# [Data entries]
▼

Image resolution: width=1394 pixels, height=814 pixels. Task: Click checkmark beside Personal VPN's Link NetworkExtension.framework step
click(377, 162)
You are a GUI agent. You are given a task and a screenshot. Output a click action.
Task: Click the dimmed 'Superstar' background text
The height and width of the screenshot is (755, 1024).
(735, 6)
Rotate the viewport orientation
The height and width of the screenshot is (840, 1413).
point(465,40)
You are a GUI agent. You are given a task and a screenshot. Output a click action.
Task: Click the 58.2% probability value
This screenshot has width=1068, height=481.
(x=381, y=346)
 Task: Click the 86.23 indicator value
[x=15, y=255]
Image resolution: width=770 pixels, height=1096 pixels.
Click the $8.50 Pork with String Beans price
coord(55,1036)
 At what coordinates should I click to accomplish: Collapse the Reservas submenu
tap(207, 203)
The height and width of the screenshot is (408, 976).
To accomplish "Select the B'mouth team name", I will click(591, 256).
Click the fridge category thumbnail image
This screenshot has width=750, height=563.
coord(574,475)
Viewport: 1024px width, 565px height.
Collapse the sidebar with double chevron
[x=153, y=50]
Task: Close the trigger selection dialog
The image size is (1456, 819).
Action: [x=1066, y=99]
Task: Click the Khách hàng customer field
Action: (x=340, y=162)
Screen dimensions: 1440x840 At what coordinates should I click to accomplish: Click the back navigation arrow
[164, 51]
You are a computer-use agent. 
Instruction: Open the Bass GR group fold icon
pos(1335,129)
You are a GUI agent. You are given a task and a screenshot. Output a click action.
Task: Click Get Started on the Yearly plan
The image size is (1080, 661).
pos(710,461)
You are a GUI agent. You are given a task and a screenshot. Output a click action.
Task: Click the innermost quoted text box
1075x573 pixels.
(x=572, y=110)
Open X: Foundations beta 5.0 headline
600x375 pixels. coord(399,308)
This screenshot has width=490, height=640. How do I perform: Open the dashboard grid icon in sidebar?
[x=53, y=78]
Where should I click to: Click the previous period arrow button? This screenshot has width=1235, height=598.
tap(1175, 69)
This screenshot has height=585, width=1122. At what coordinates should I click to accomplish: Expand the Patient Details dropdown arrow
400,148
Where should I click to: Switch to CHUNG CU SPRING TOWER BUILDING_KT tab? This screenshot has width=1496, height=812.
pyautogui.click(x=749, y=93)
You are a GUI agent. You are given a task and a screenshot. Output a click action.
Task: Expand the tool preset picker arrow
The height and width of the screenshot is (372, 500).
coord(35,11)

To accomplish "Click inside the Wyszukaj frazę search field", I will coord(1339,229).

▲

# [Required work]
Starting with the line that contains "This screenshot has height=585, width=1122." and going on through the end of the material above, format those lines as a numbered list, leaving out any blank lines.

# [Exercise output]
1. This screenshot has height=585, width=1122. At what coordinates should I click to accomplish: Expand the Patient Details dropdown arrow
2. 400,148
3. Where should I click to: Switch to CHUNG CU SPRING TOWER BUILDING_KT tab? This screenshot has width=1496, height=812.
4. pyautogui.click(x=749, y=93)
5. You are a GUI agent. You are given a task and a screenshot. Output a click action.
6. Task: Expand the tool preset picker arrow
7. The height and width of the screenshot is (372, 500).
8. coord(35,11)
9. To accomplish "Click inside the Wyszukaj frazę search field", I will coord(1339,229).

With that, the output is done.